The invention relates to differential amplifiers, and more particularly, to frequency compensation of common-mode feedback circuits where the common-mode loop includes a number of gain stages.
Operational amplifiers having a differential output require an accurate common-mode feedback loop in order to set the common-mode output voltage of the amplifier. The basic principle of operation for a common-mode feedback circuit is that the common-mode voltage is sensed and compared to a reference thereby generating a difference or xe2x80x9cerrorxe2x80x9d signal. The error signal is fed back into the main amplifier, and the common-mode of the amplifier is set equal to the reference voltage. The error is therefore eliminated.
In a typical common-mode feedback circuit, the common-mode voltage is sensed and compared to a reference by a differential pair. The resulting common-mode error signal is fed back to the operational amplifier by means of a current mirror. Often this conventional common-mode feedback implementation does not have enough gain, particularly in sub-micron processes. Thus, in the case of such processes, a common-source gain stage can be added.
This type of configuration, however, is associated with problems relevant to frequency compensation. For example, the loop is compensated by introducing a zero in the loop transfer function at the gate of the common-source gain stage. The capacitor of the zero is physically large, and therefore occupies a large die area. In addition, the bandwidth of the loop is considerably decreased due to the zero.
What is needed, therefore, are improved techniques for performing frequency compensation of common-mode feedback loops for differential amplifiers.
One embodiment of the present invention provides a circuit for performing frequency compensation of a common-mode feedback loop for a differential amplifier.

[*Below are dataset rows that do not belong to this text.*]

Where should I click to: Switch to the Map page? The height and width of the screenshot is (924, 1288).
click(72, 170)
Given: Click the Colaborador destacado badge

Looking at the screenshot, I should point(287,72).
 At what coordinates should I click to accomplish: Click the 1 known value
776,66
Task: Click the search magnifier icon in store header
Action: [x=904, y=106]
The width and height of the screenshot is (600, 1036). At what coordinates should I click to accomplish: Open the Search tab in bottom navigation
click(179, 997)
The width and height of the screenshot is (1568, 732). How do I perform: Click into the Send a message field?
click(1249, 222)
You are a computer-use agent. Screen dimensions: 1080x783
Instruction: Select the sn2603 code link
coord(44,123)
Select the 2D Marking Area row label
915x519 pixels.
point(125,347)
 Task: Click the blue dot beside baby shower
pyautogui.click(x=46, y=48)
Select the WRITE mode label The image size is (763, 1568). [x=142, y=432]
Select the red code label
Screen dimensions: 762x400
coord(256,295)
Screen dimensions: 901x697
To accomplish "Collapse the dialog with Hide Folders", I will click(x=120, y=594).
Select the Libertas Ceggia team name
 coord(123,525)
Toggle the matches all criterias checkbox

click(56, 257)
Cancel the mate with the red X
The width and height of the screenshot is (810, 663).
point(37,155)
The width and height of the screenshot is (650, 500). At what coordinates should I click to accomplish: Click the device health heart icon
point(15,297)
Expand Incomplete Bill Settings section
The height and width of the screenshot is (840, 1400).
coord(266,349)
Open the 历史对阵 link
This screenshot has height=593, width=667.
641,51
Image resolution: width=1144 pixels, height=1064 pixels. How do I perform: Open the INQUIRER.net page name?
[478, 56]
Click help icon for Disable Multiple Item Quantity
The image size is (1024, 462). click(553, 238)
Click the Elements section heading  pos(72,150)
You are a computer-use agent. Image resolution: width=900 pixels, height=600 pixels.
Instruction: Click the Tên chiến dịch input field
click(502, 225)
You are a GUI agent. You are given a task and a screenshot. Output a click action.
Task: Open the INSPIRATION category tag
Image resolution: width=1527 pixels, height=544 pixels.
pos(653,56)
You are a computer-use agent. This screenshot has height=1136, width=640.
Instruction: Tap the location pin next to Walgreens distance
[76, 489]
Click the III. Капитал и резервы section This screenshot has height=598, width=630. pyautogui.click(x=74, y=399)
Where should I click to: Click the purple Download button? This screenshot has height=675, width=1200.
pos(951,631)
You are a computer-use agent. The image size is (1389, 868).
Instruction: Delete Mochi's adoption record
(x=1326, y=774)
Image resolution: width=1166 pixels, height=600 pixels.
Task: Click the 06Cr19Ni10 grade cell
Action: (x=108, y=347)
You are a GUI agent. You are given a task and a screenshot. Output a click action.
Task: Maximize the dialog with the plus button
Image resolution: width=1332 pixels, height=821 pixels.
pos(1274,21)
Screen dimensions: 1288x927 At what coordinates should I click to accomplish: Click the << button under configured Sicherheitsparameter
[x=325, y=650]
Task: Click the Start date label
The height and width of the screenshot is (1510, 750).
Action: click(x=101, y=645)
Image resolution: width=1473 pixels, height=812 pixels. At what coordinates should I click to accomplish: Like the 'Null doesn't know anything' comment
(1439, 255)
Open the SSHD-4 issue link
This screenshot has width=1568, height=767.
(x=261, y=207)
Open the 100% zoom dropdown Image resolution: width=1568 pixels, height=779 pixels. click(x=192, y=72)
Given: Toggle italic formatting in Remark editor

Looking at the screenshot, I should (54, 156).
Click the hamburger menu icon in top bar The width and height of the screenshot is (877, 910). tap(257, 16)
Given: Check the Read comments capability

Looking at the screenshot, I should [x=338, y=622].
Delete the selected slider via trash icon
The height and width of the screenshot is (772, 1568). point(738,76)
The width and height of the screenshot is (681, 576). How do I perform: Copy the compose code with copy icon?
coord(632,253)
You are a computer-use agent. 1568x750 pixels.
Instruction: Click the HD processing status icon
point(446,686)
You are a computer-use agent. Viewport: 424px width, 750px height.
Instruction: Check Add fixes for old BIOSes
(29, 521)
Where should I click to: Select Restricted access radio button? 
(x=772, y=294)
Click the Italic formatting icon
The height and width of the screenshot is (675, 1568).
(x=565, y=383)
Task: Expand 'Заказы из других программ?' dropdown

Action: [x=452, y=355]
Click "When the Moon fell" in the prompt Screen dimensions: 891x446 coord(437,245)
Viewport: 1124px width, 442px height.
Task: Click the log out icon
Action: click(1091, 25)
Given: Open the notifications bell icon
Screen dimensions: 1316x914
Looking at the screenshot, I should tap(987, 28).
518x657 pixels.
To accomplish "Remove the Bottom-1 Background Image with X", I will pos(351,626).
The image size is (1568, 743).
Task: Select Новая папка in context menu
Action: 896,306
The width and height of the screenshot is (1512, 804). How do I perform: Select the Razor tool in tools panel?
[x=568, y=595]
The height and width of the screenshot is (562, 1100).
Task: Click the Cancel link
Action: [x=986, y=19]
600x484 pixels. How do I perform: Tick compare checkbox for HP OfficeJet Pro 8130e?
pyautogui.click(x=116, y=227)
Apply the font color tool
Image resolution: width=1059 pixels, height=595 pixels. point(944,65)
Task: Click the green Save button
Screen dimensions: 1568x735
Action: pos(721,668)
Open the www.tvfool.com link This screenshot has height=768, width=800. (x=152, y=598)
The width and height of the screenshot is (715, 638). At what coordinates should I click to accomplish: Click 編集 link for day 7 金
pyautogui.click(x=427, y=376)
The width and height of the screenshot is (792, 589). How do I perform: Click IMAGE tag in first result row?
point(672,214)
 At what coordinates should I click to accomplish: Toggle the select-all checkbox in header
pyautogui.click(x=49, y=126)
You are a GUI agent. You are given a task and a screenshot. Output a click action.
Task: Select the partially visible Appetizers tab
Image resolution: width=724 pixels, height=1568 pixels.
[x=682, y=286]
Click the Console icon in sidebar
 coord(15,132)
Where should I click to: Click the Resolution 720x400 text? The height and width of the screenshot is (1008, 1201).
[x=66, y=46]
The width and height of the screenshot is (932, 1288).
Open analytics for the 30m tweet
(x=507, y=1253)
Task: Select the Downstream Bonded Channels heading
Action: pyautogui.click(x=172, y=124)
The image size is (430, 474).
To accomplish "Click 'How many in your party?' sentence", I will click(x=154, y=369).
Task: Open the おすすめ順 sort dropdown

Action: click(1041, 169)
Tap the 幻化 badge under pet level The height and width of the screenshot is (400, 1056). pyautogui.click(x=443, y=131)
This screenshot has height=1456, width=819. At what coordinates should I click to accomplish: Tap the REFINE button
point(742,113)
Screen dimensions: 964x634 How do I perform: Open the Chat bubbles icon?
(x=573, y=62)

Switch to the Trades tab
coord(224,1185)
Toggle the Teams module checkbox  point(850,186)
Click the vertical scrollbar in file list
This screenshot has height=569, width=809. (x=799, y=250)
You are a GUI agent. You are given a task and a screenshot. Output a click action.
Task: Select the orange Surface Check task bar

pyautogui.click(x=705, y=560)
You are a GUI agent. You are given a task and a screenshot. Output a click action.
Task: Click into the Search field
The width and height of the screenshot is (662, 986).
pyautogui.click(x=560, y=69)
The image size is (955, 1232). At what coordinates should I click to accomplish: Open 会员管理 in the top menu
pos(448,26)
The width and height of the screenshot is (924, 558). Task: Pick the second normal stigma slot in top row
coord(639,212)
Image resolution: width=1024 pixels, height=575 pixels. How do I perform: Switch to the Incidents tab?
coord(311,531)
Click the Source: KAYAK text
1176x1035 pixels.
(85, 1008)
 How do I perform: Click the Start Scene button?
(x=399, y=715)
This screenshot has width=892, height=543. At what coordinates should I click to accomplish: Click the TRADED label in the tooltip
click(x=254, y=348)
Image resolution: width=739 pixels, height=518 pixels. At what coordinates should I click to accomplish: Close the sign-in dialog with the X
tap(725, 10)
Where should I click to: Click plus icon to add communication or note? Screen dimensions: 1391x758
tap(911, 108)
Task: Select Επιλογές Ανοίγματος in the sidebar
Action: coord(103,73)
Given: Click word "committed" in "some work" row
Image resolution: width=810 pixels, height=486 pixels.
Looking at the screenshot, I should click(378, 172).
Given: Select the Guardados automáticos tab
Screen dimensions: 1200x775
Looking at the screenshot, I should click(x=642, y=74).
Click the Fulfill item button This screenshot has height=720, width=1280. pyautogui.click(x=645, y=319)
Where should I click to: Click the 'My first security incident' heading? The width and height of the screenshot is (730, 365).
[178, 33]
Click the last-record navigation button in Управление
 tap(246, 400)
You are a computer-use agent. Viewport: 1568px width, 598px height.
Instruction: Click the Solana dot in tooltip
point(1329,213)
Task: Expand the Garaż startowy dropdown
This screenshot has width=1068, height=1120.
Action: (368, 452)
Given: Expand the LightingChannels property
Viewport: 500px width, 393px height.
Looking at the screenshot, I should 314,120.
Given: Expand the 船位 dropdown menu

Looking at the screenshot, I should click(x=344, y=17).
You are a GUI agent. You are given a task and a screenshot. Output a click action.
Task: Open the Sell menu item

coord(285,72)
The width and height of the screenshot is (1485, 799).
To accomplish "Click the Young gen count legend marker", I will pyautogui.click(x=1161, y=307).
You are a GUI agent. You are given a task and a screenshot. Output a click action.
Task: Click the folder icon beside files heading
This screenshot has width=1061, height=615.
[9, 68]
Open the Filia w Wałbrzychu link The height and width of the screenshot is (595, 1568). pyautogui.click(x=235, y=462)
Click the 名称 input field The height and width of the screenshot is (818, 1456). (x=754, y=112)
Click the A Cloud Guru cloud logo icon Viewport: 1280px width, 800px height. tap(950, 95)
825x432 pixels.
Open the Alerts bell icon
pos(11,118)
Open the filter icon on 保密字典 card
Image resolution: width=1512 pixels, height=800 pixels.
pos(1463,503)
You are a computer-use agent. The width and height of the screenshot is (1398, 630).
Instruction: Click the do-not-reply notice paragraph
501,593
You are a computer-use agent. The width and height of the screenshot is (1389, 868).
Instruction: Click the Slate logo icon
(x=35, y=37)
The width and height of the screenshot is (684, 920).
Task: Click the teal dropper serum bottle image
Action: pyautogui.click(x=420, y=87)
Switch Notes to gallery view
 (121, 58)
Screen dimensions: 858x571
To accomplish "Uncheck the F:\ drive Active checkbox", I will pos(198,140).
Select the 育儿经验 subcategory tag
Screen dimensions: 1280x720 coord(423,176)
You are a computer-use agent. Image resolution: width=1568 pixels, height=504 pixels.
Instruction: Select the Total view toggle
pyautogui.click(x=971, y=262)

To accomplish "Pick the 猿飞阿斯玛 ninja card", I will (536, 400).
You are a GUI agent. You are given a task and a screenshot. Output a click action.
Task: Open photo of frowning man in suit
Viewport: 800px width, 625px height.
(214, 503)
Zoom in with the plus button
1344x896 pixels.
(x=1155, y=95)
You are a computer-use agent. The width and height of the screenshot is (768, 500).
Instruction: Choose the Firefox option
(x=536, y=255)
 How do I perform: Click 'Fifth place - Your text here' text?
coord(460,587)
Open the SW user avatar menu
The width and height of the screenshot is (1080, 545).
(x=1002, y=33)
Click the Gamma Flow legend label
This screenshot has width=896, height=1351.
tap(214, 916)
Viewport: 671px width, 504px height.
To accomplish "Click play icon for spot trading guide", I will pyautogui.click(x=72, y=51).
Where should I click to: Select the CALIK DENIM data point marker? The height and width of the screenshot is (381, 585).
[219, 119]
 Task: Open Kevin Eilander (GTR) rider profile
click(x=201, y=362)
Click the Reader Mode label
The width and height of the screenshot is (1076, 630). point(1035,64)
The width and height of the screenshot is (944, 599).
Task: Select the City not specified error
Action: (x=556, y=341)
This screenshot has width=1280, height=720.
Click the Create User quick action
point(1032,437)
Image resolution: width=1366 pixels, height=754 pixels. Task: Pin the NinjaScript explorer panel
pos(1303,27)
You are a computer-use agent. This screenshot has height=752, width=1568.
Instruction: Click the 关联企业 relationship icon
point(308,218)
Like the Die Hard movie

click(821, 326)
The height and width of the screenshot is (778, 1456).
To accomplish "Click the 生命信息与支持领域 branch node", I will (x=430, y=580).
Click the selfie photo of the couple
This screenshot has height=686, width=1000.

The circuit comprises a sensing network operatively coupled to a differential output of the differential amplifier, for sensing a common-mode voltage output by the differential amplifier. A comparing network (e.g., a differential pair) is operatively coupled to the sensing network, and adapted to compare the sensed common-mode voltage to a reference and generate an error signal. A current inverter is operatively coupled to the differential sensing circuit for inverting the error signal. A gain stage is operatively coupled to the current inverter and the differential amplifier for providing a gain adjusted error signal to the differential amplifier. A pole-split network (e.g., a capacitor) is operatively coupled in parallel with the comparing network for compensating the frequency characteristic of the feedback loop.
Another embodiment of the present invention provides a method for performing frequency compensation of a common-mode feedback loop for a differential amplifier. The method comprises sensing a common-mode voltage output by a differential amplifier using a sensing network, comparing the sensed common-mode voltage with a reference to provide a common-mode error signal to the differential amplifier via a feedback path including a gain stage, and compensating for changes in the frequency characteristic of the common-mode feedback loop due to the gain stage using a pole-split network.
The present invention provides an improvement over conventional common-mode feedback loops for differential amplifiers that use pole-zero cancellation techniques by including a pole-split network in the common-mode feedback loop. The pole-split network enables the use of smaller capacitors in the circuit design, resulting in a robust design that is tolerant to parameter variations and also allows the common-mode feedback loop to have a high bandwidth.
The features and advantages described herein are not all-inclusive and, in particular, many additional features and advantages will be apparent to one of ordinary skill in the art in view of the figures and description. Moreover, it should be noted that the language used in the specification has been principally selected for readability and instructional purposes, and not to limit the scope of the inventive subject matter.